- [EXERCISE] Find the line containing "Honeymoon (72, 2304)" in the data below, then output that line and each one after it exactly, with nothing else.

==================================================

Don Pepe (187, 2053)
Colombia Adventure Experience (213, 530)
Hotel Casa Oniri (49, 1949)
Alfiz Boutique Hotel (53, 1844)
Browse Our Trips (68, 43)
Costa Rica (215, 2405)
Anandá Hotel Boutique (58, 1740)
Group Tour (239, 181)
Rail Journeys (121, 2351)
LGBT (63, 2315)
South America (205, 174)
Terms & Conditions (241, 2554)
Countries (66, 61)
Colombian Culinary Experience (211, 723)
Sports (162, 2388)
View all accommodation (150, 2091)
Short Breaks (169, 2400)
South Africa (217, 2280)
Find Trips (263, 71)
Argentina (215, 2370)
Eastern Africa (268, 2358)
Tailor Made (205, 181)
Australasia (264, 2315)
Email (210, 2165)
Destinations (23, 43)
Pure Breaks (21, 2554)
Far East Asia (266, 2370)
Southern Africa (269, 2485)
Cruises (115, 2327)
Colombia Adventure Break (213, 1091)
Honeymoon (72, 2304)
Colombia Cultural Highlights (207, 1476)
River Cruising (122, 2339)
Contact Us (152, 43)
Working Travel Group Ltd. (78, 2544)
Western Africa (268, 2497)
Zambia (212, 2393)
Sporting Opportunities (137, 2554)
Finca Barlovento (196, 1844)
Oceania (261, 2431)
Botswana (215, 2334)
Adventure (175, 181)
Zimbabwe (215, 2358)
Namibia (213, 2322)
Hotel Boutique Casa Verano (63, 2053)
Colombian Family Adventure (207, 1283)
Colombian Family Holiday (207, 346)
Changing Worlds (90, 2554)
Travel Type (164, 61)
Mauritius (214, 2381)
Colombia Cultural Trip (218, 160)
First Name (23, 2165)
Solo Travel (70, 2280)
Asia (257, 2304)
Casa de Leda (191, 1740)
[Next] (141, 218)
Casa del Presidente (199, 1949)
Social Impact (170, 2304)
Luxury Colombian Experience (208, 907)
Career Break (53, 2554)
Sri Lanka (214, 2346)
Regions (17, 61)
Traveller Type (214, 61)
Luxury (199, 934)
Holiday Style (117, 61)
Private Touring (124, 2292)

==================================================

- [EXERCISE SOLUTION]
Honeymoon (72, 2304)
Colombia Cultural Highlights (207, 1476)
River Cruising (122, 2339)
Contact Us (152, 43)
Working Travel Group Ltd. (78, 2544)
Western Africa (268, 2497)
Zambia (212, 2393)
Sporting Opportunities (137, 2554)
Finca Barlovento (196, 1844)
Oceania (261, 2431)
Botswana (215, 2334)
Adventure (175, 181)
Zimbabwe (215, 2358)
Namibia (213, 2322)
Hotel Boutique Casa Verano (63, 2053)
Colombian Family Adventure (207, 1283)
Colombian Family Holiday (207, 346)
Changing Worlds (90, 2554)
Travel Type (164, 61)
Mauritius (214, 2381)
Colombia Cultural Trip (218, 160)
First Name (23, 2165)
Solo Travel (70, 2280)
Asia (257, 2304)
Casa de Leda (191, 1740)
[Next] (141, 218)
Casa del Presidente (199, 1949)
Social Impact (170, 2304)
Luxury Colombian Experience (208, 907)
Career Break (53, 2554)
Sri Lanka (214, 2346)
Regions (17, 61)
Traveller Type (214, 61)
Luxury (199, 934)
Holiday Style (117, 61)
Private Touring (124, 2292)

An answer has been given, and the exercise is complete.